» **To do**:
Transcribe exactly, and only, the lines from the one with "Given: Click the OPNsense logo in top-left" through the end of the records below, including both of those lines. Skip all pictures.

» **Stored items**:
====

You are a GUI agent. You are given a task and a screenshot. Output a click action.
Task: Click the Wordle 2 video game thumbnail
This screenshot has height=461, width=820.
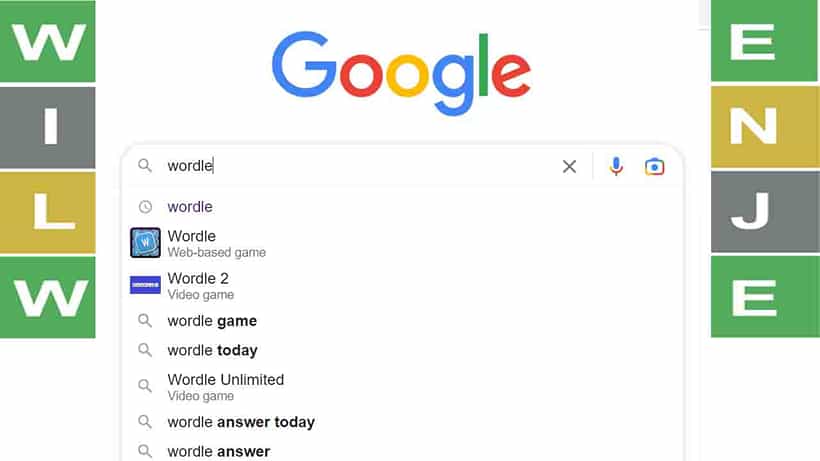[145, 285]
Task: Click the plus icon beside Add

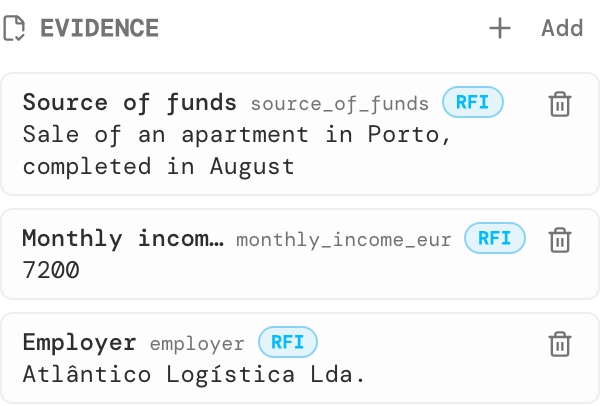Action: click(x=500, y=28)
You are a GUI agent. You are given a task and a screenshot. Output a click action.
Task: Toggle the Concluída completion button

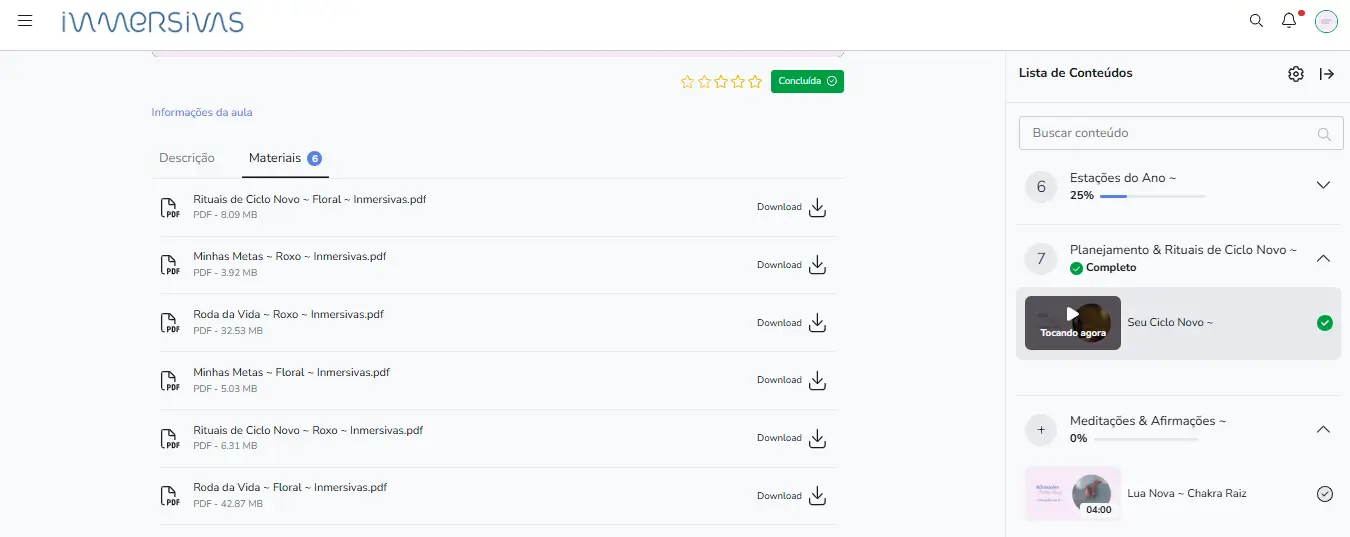(x=807, y=82)
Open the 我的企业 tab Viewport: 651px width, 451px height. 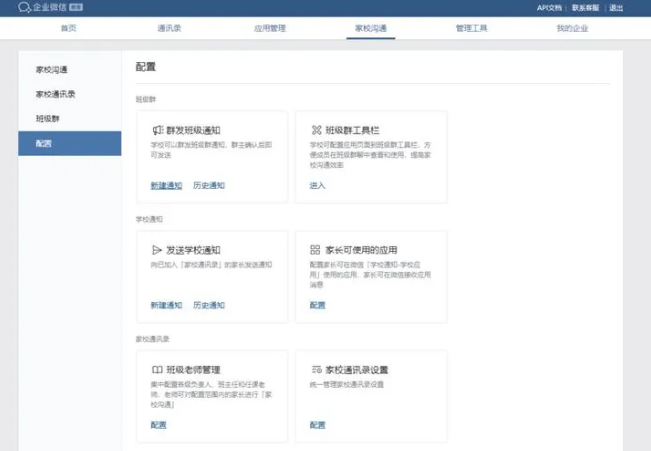tap(573, 28)
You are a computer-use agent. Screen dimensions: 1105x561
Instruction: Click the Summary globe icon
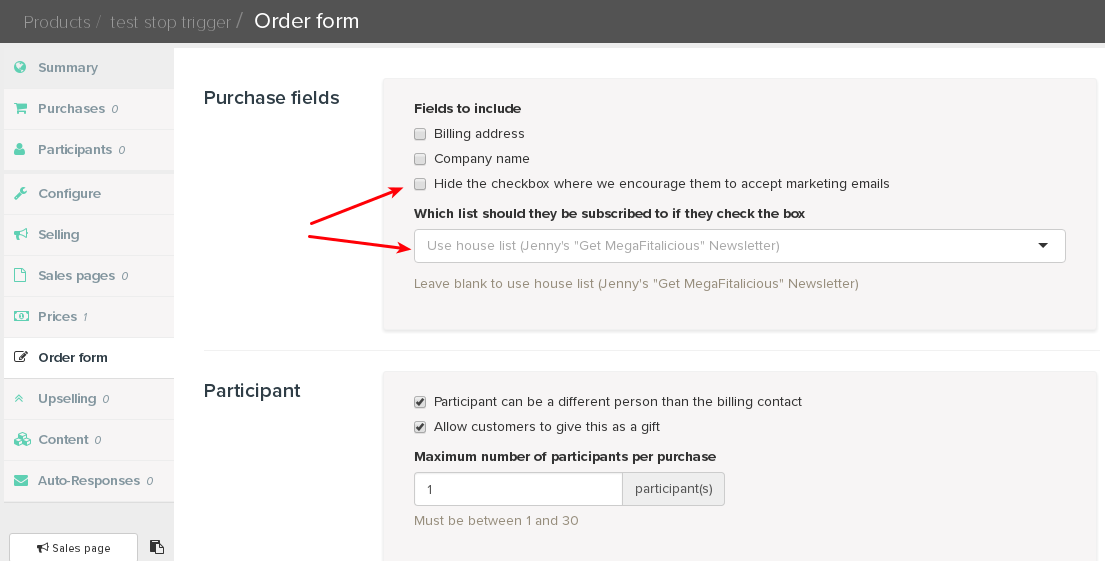pos(20,67)
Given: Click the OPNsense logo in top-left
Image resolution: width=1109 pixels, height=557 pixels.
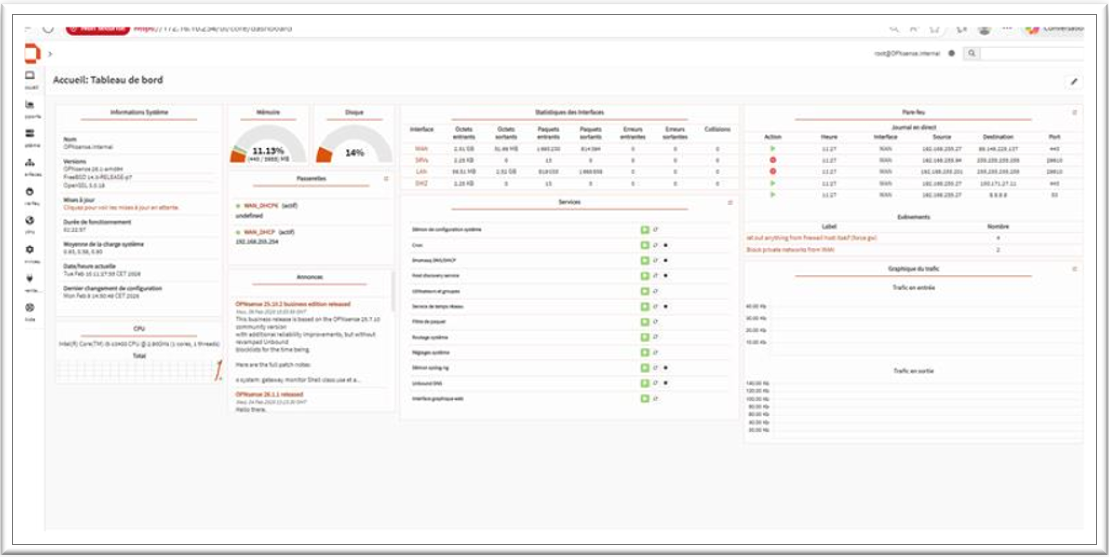Looking at the screenshot, I should [x=30, y=52].
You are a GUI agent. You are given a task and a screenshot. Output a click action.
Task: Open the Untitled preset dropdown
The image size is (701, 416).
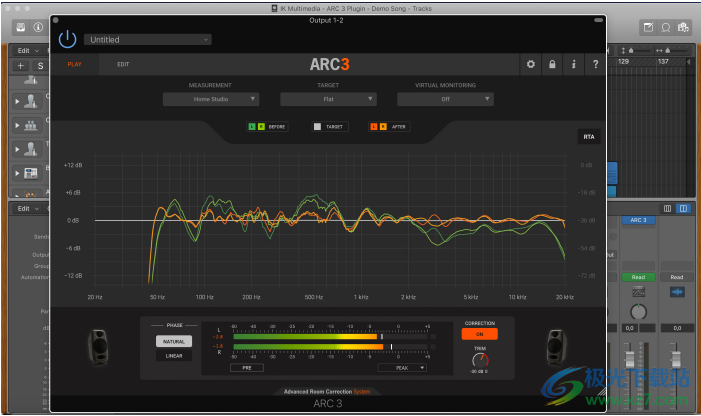coord(148,40)
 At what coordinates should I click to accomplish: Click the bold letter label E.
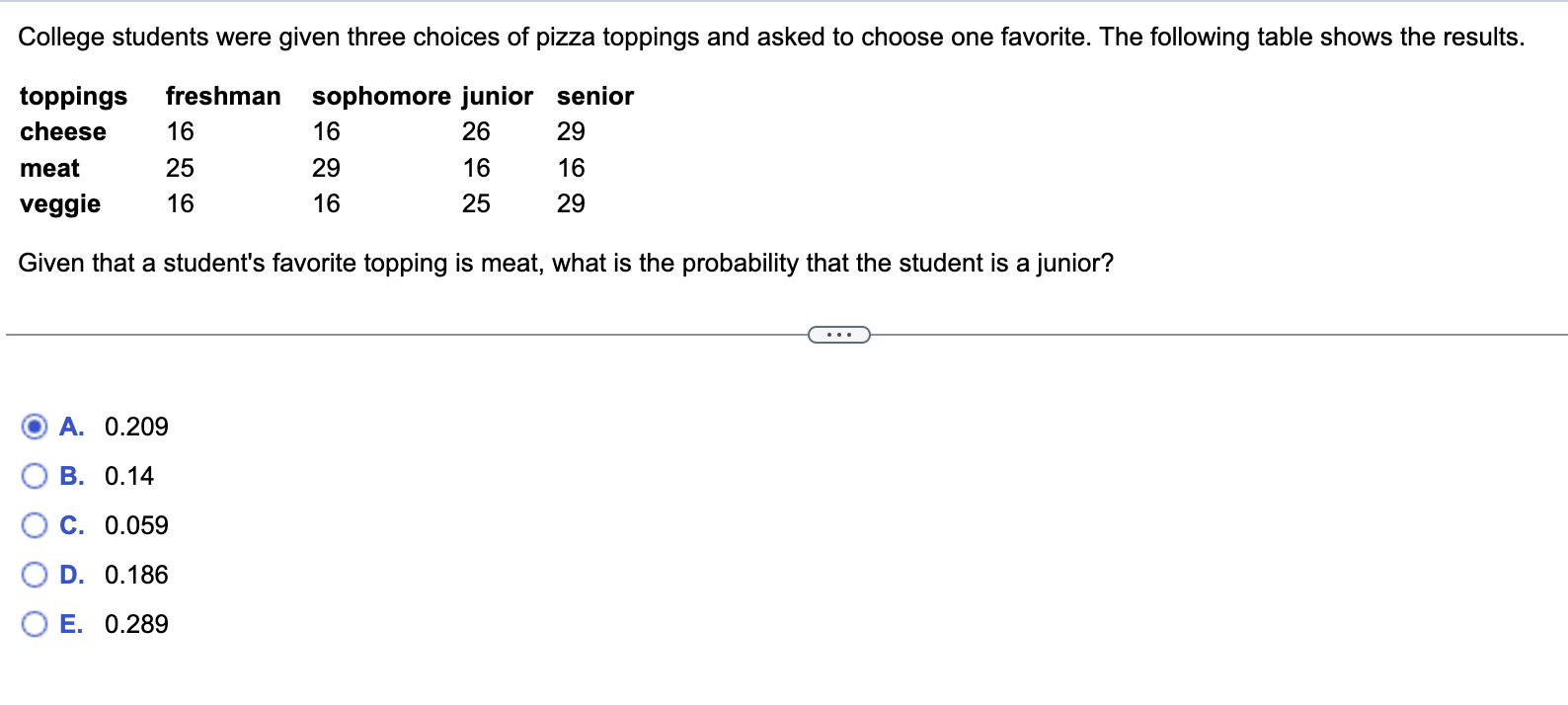tap(71, 624)
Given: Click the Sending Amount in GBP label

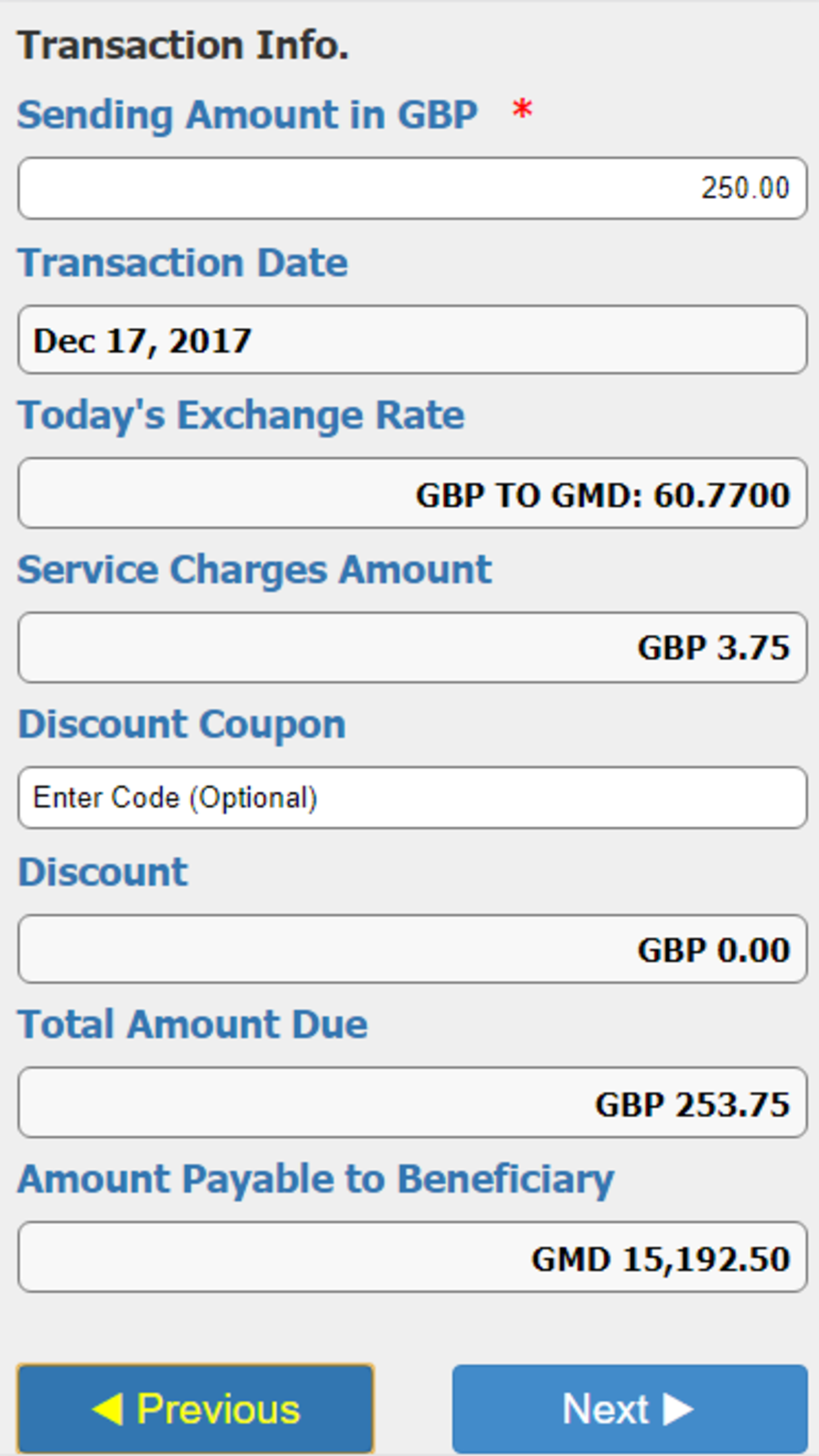Looking at the screenshot, I should pos(247,115).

====

» **Response below**:
Given: Click the OPNsense logo in top-left
Image resolution: width=1109 pixels, height=557 pixels.
Looking at the screenshot, I should [x=30, y=52].
You are a GUI agent. You are given a task and a screenshot. Output a click action.
Task: Open the Untitled preset dropdown
The image size is (701, 416).
coord(148,40)
 At what coordinates should I click to accomplish: Click the bold letter label E.
tap(71, 624)
Given: Click the Sending Amount in GBP label

Looking at the screenshot, I should pos(247,115).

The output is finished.